US Senator Bernie Sanders met Tuesday with Mahmoud Khalil, the anti-Israel protest leader at Columbia University whom the Trump administration is seeking to deport for supporting Hamas.
In a post on X alongside a photo of them together, Sanders wrote that Khalil was “imprisoned for 104 days by the Trump administration for opposing [Prime Minister Benjamin] Netanyahu’s illegal & horrific war in Gaza. Outrageous.”
“We must not allow Trump to destroy the First Amendment and freedom to dissent,” he added.
Sanders, who is Jewish and volunteered on an Israeli kibbutz in his youth, has been one of Israel’s fiercest critics in the US Congress, which he first entered in 1991 as a representative, becoming a senator in 2007.

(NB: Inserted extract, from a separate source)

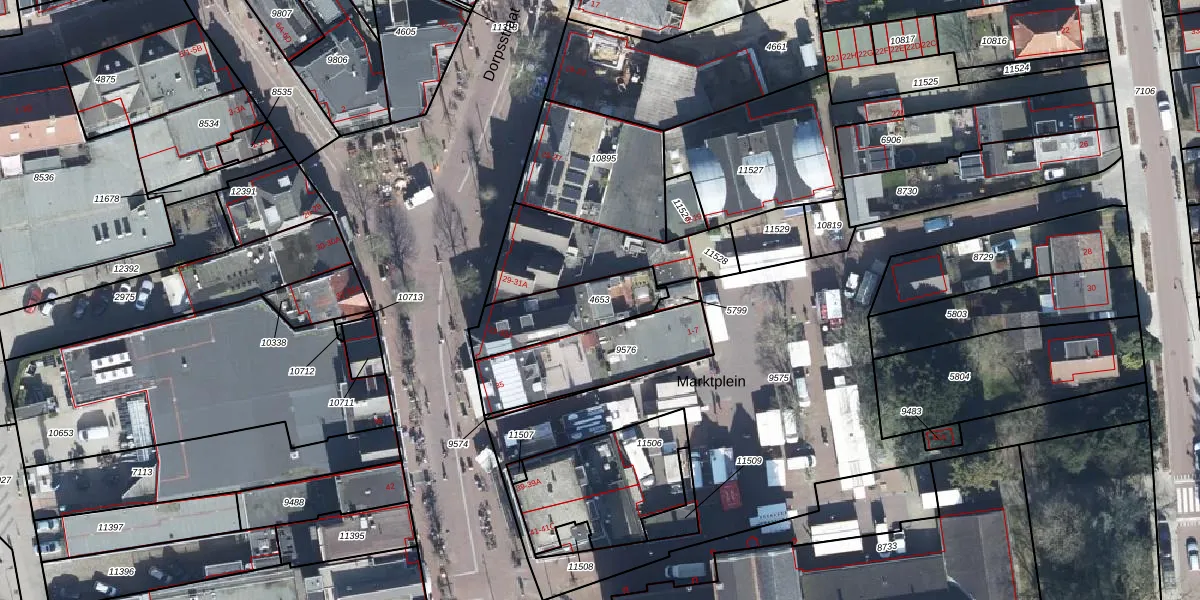Click parcel label 9483
This screenshot has width=1200, height=600.
click(x=911, y=411)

The senator, who caucuses with the Democrats in Congress despite not being a member of the party, disappointed some of his far-left supporters by initially rejecting calls for a ceasefire in Gaza and supporting Israel’s right to defend itself following the Hamas onslaught of October 7, 2023, which killed some 1,200 people and saw 251 taken hostage, sparking war in the Strip.
But Sanders grew increasingly critical of Netanyahu as the war dragged on, and has called on the US to stop sending arms to Israel. Legislation he introduced to that effect has been roundly rejected in the Senate.

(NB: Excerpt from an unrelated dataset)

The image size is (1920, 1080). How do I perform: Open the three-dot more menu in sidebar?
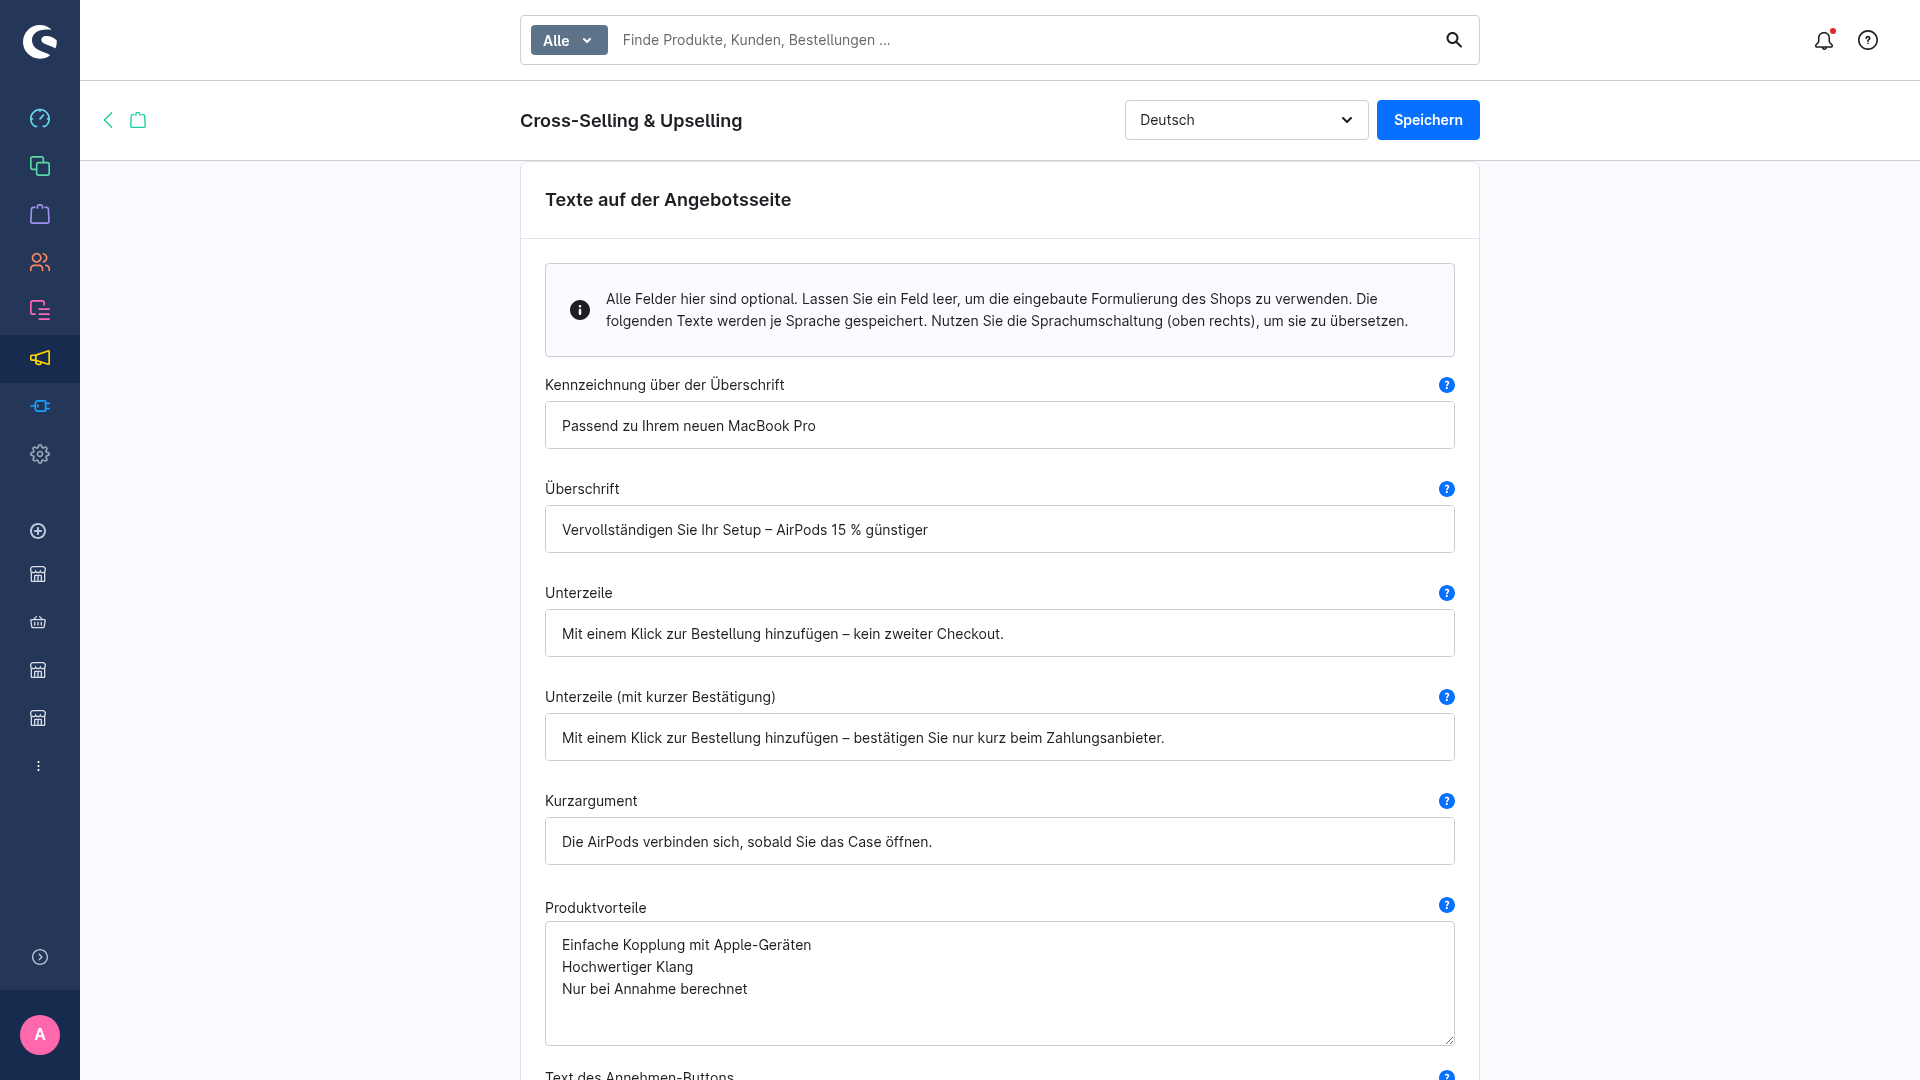38,766
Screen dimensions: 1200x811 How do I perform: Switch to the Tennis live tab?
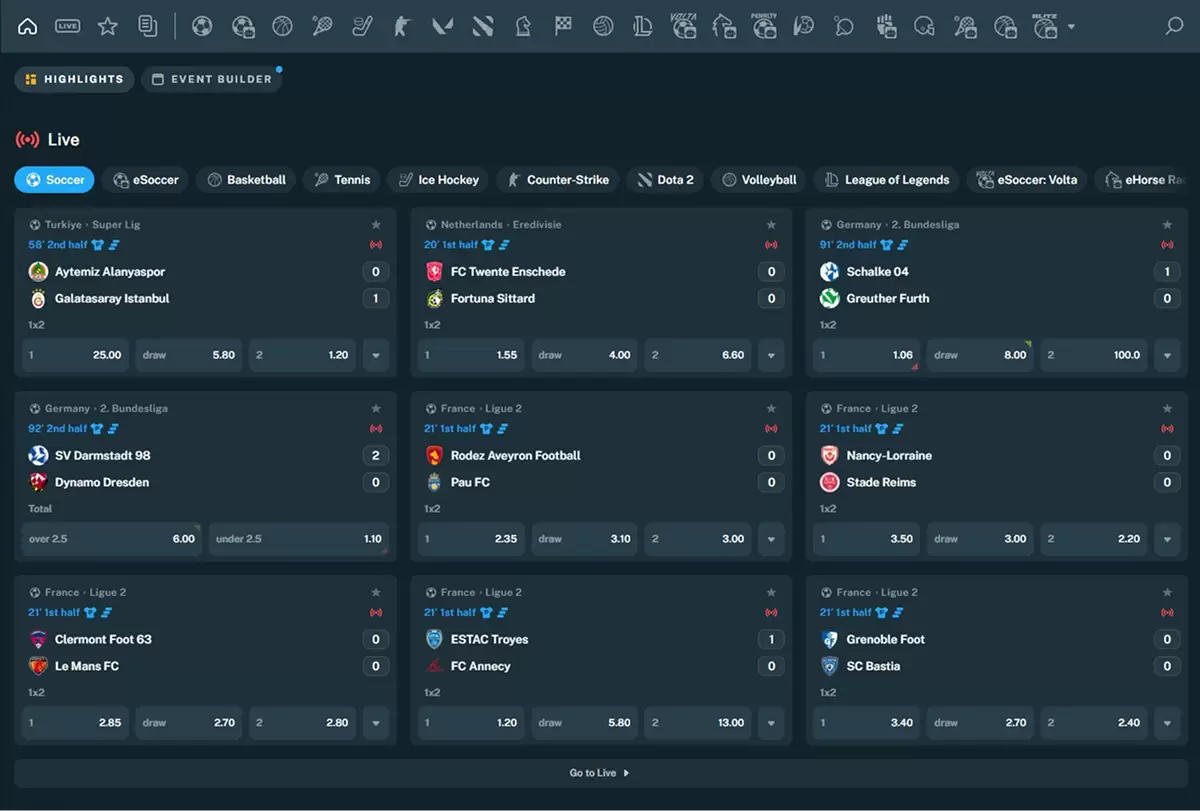pos(342,180)
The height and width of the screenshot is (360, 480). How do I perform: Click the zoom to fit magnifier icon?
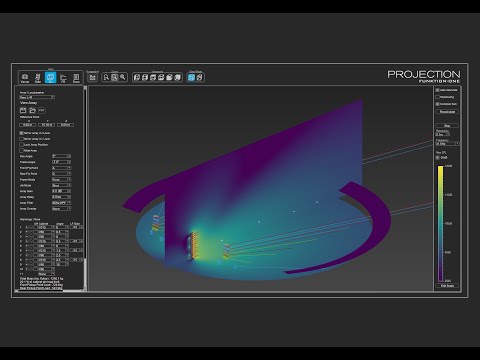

In May, he accused Democrats of not speaking up against the war due to fear of the pro-Israel lobby.
The meeting came as Khalil was interviewed by CNN, which asked him if he “explicitly condemns Hamas, a designated terrorist organization in the United States, not just for their actions on October 7.”

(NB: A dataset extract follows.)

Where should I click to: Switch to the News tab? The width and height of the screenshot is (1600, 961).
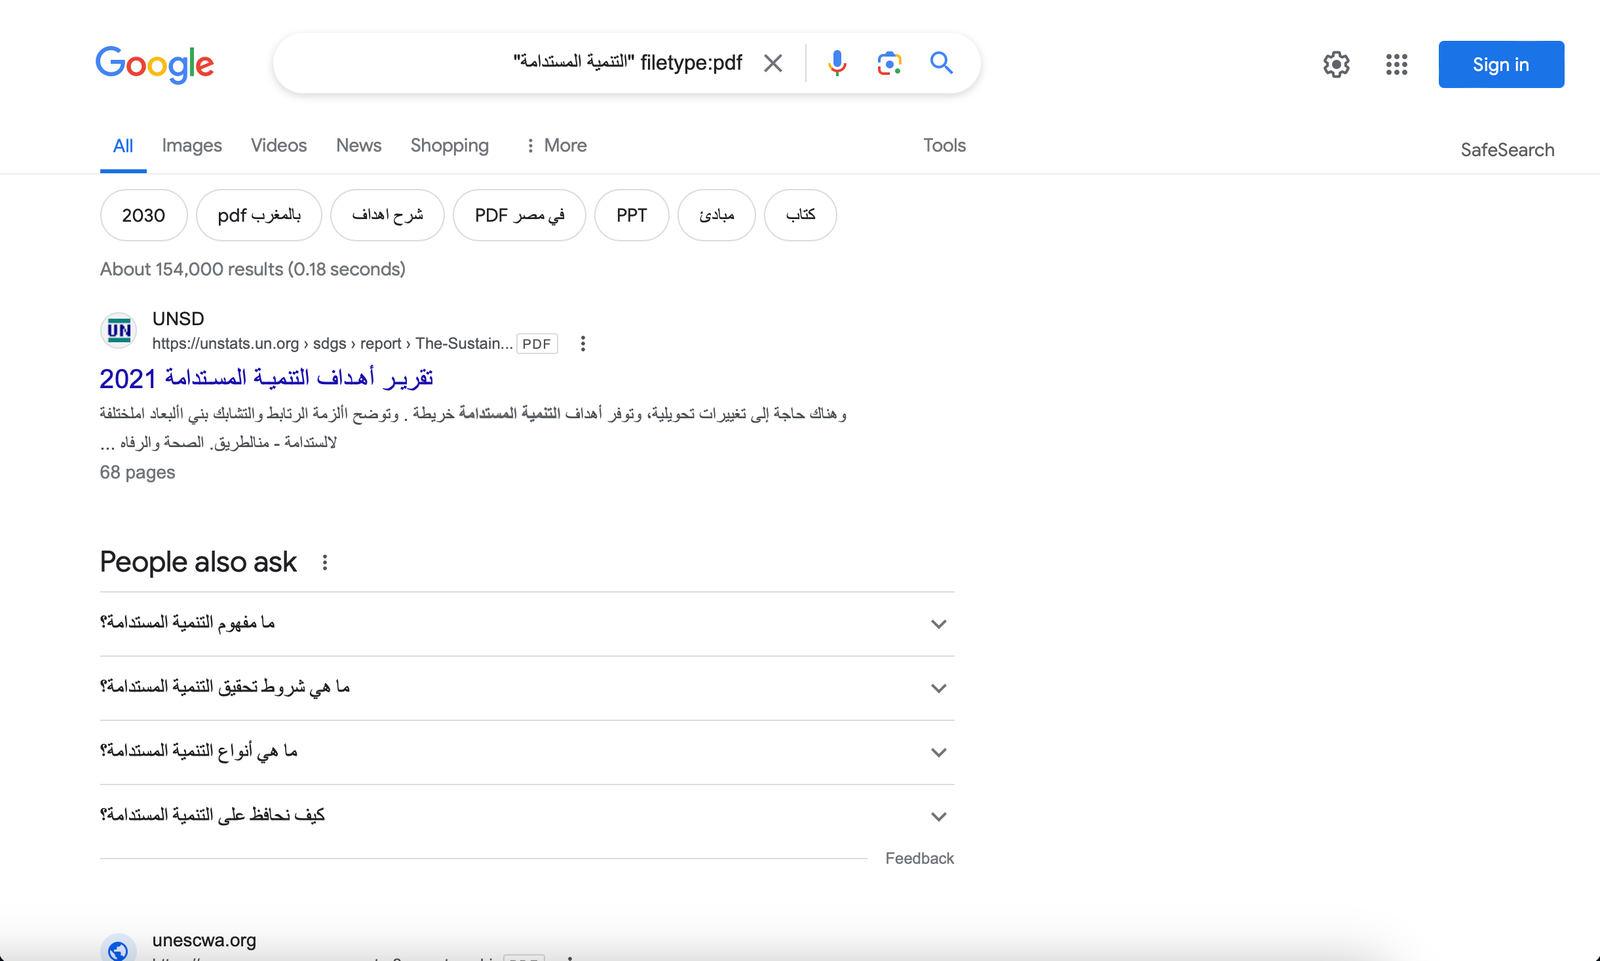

Khalil responded by saying he condemns “the killing of all civilians,” prompting one of the interviewers to ask twice again if he will specifically denounce Hamas, and noting that the Trump administration is accusing him of sympathizing with the Palestinian terror group.
“I simply asked and protested the war in Palestine. That’s what I did. That’s my duty as a Palestinian, as a human being right now, is to ask for the stop of the killing in my home country,” he said, before claiming that asking him to specifically denounce the terror group is “disingenuous and absurd.”
“That’s why I wouldn’t really engage much into such questions on condemnation or not. Because selective condemnations is not, wouldn’t get us anywhere. It’s just like hypocrite, to be honest,” Khalil said.
He also said that the Trump administration’s continued pursuit of him is “simply the weaponization of antisemitism to silence freedom of speech.”
Khalil served as a negotiator and spokesperson for Columbia University Apartheid Divest, a student coalition that spearheaded anti-Israel protests at the New York school.
CUAD has praised “violent resistance” by Palestinians, including, explicitly, the October 7, 2023, Hamas massacre. The group also hosted a number of pro-Hamas figures on campus, including Khaled Barakat, who was later listed by the Biden administration as a specially designated foreign terrorist.
In addition, Khalil served as a negotiator and spokesperson for the anti-Israel encampment at Columbia last year, and for students who broke into and occupied a university building, unfurling a banner calling for “intifada.” He is not personally accused of participating in the building occupation, however, and wasn’t among the people arrested in connection with the demonstrations.